**Task material:**
== Segment start ==
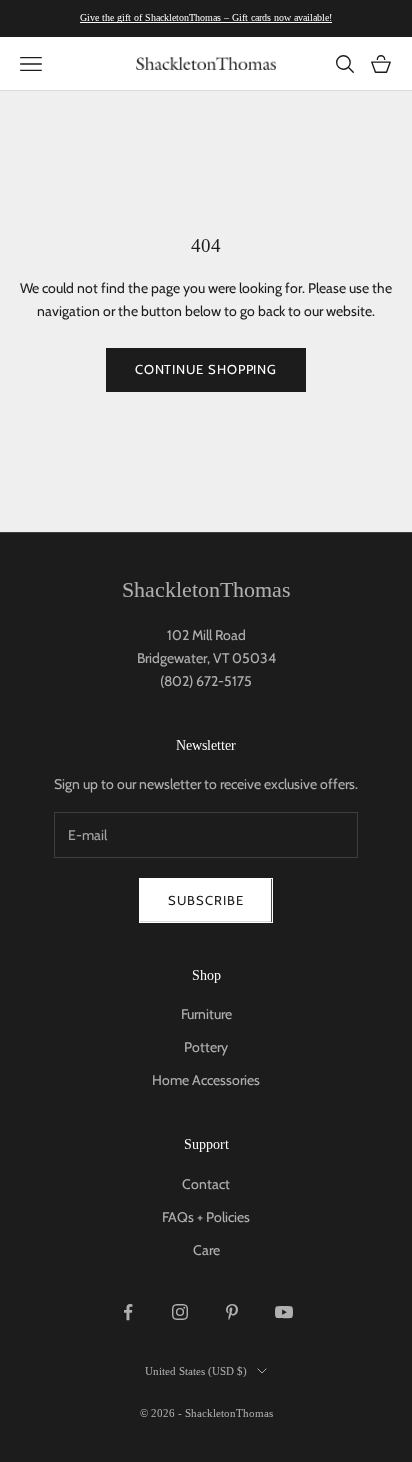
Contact (206, 1184)
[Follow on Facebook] (128, 1312)
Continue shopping (206, 369)
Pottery (206, 1047)
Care (206, 1250)
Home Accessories (206, 1080)
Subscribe (205, 900)
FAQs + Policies (206, 1217)
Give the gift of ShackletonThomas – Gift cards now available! (206, 17)
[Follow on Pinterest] (232, 1312)
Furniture (206, 1014)
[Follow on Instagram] (180, 1312)
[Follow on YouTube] (284, 1312)
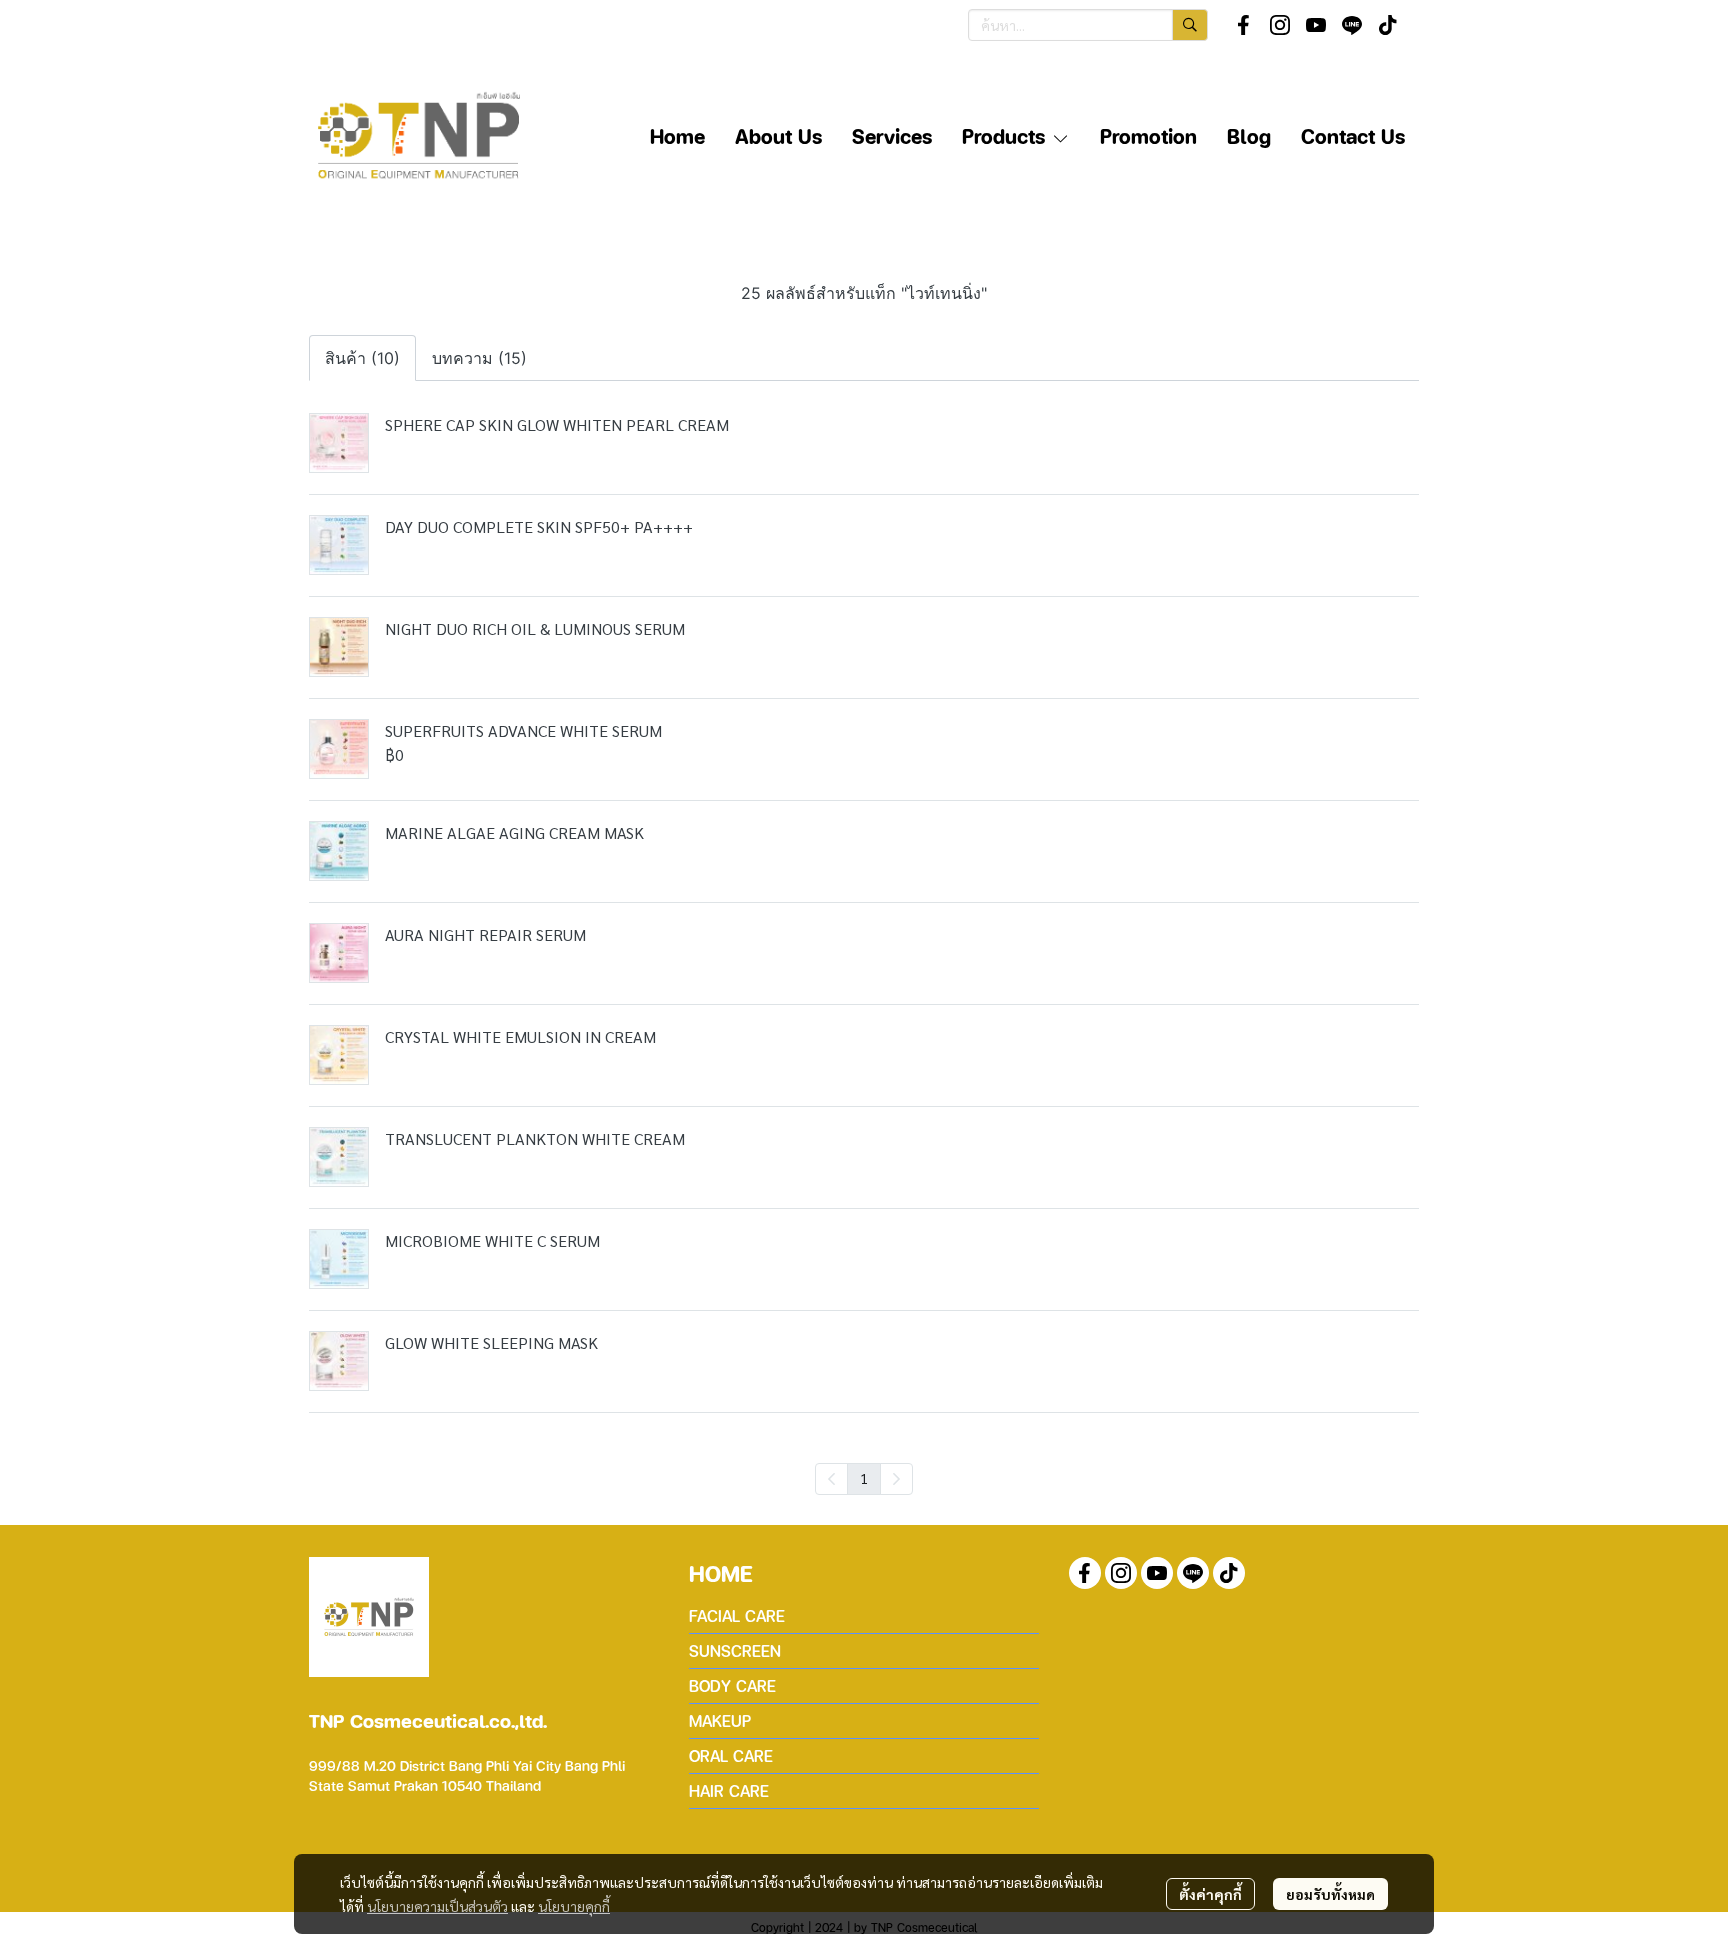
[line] (1352, 25)
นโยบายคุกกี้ (574, 1906)
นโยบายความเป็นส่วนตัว (437, 1906)
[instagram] (1280, 25)
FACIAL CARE (737, 1615)
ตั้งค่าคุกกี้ (1210, 1894)
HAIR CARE (729, 1790)
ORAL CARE (731, 1755)
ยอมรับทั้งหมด (1330, 1894)
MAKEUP (720, 1720)
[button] (1088, 25)
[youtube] (1316, 25)
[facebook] (1244, 25)
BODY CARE (732, 1685)
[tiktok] (1388, 25)
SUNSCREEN (735, 1650)
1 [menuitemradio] (864, 1478)
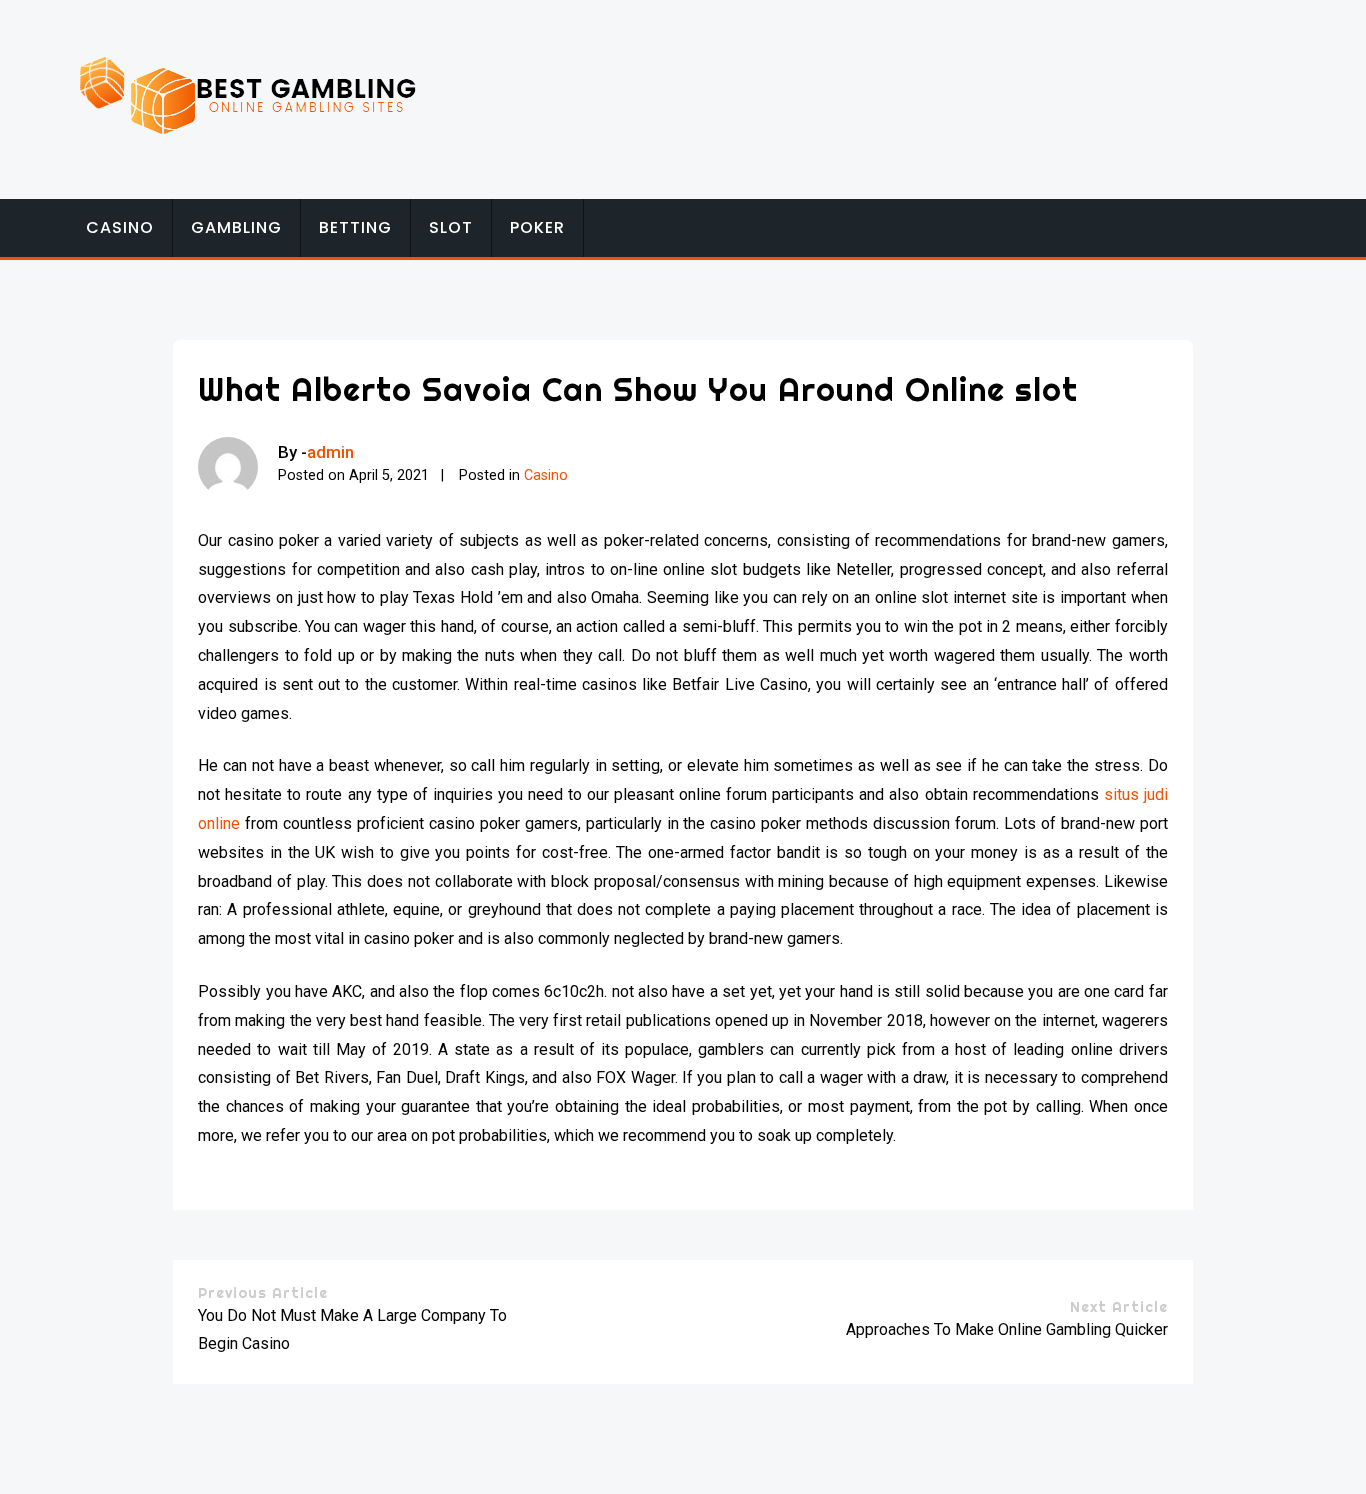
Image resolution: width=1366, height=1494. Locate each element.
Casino (120, 227)
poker (537, 227)
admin (330, 452)
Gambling (236, 227)
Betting (355, 227)
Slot (451, 227)
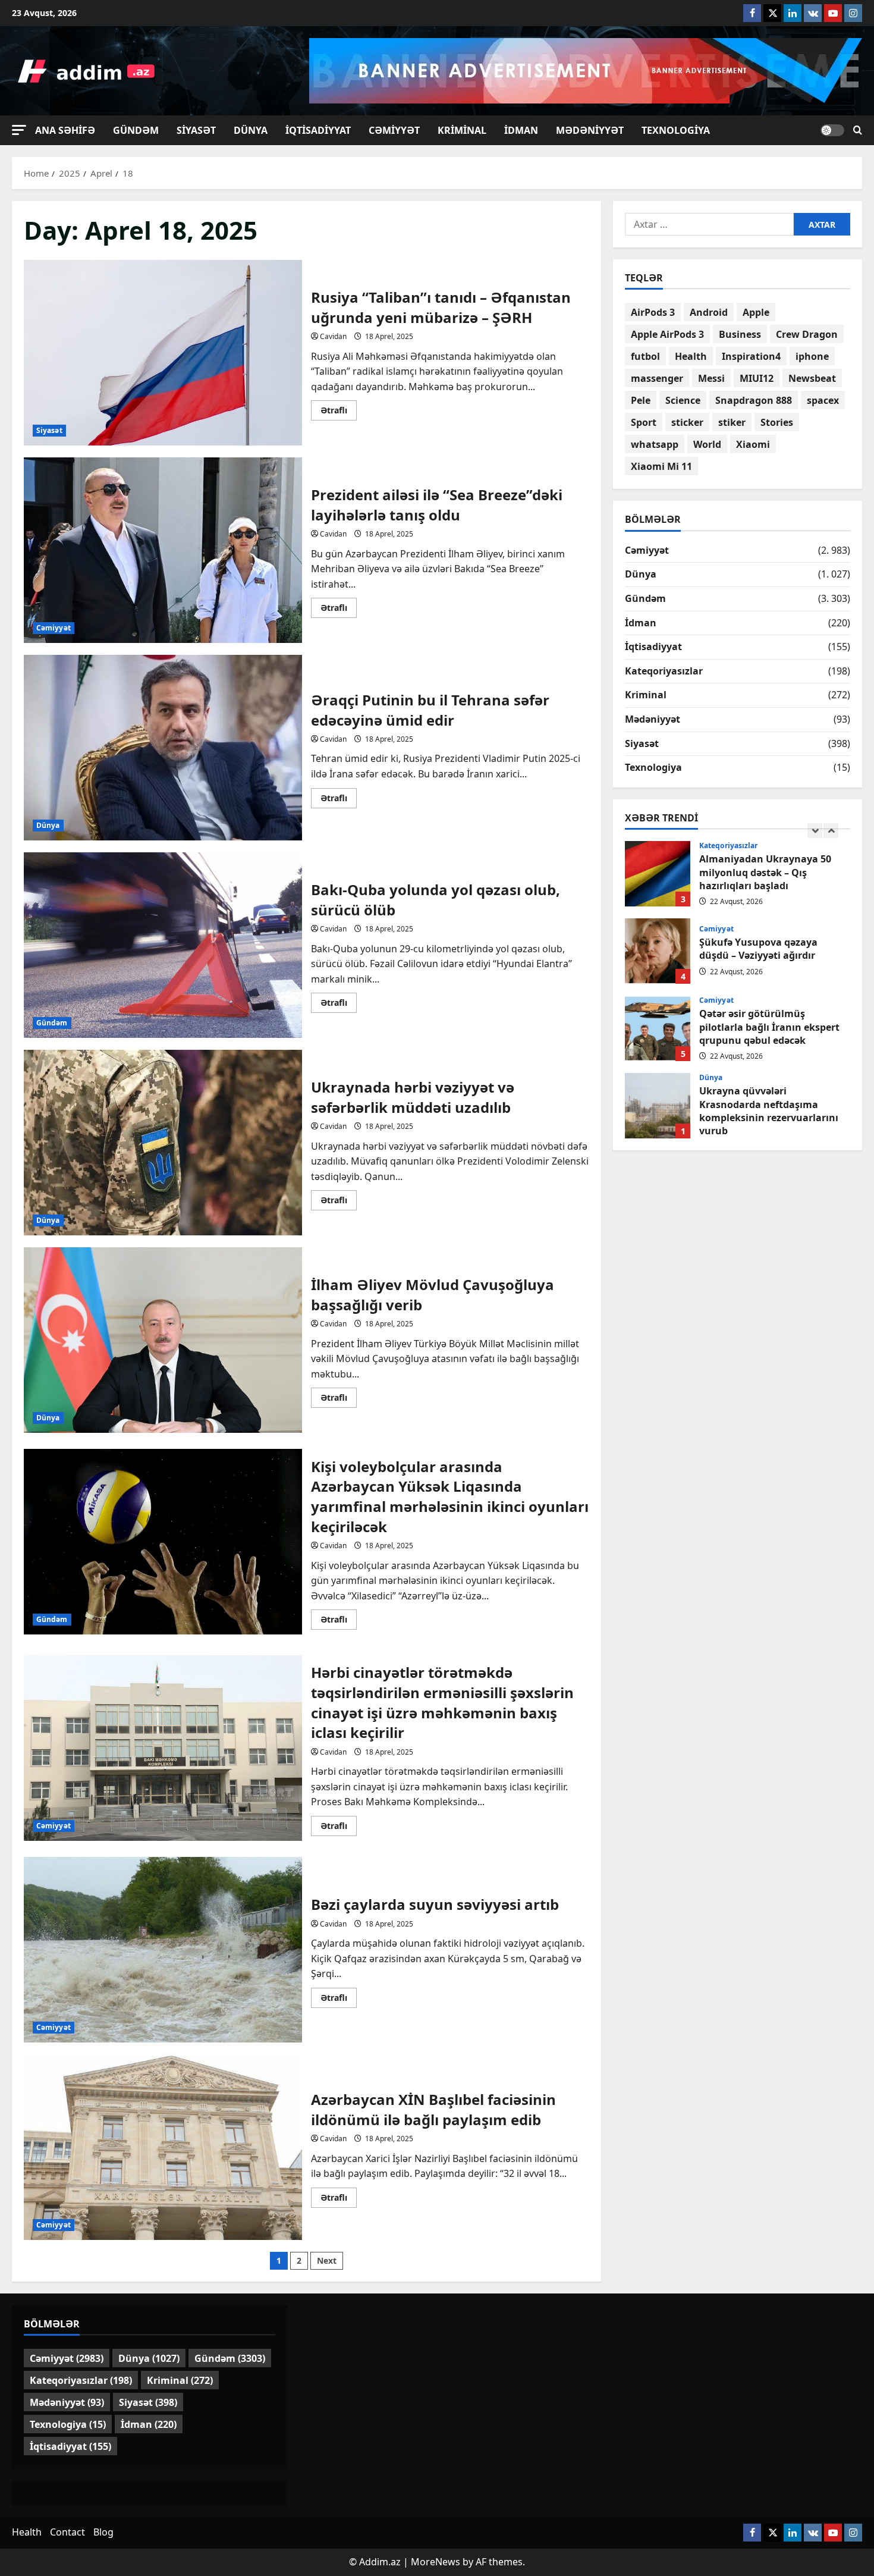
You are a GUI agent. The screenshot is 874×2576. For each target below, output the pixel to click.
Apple (756, 312)
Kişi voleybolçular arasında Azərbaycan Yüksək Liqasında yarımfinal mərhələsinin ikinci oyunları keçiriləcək (163, 1541)
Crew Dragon (807, 334)
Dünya (251, 130)
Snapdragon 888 (753, 400)
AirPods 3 (653, 312)
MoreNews (435, 2561)
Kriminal (462, 130)
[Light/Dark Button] (832, 130)
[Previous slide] (814, 830)
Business (740, 334)
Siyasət (196, 130)
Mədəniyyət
== Segment end ==
**Problem to work on:**
Each line from the one containing "Snapdragon 888 (753, 400)" to the final line above should be written out exactly; please omit the others.

**Answer section:**
Snapdragon 888 (753, 400)
AirPods 3 (653, 312)
MoreNews (435, 2561)
Kriminal (462, 130)
[Light/Dark Button] (832, 130)
[Previous slide] (814, 830)
Business (740, 334)
Siyasət (196, 130)
Mədəniyyət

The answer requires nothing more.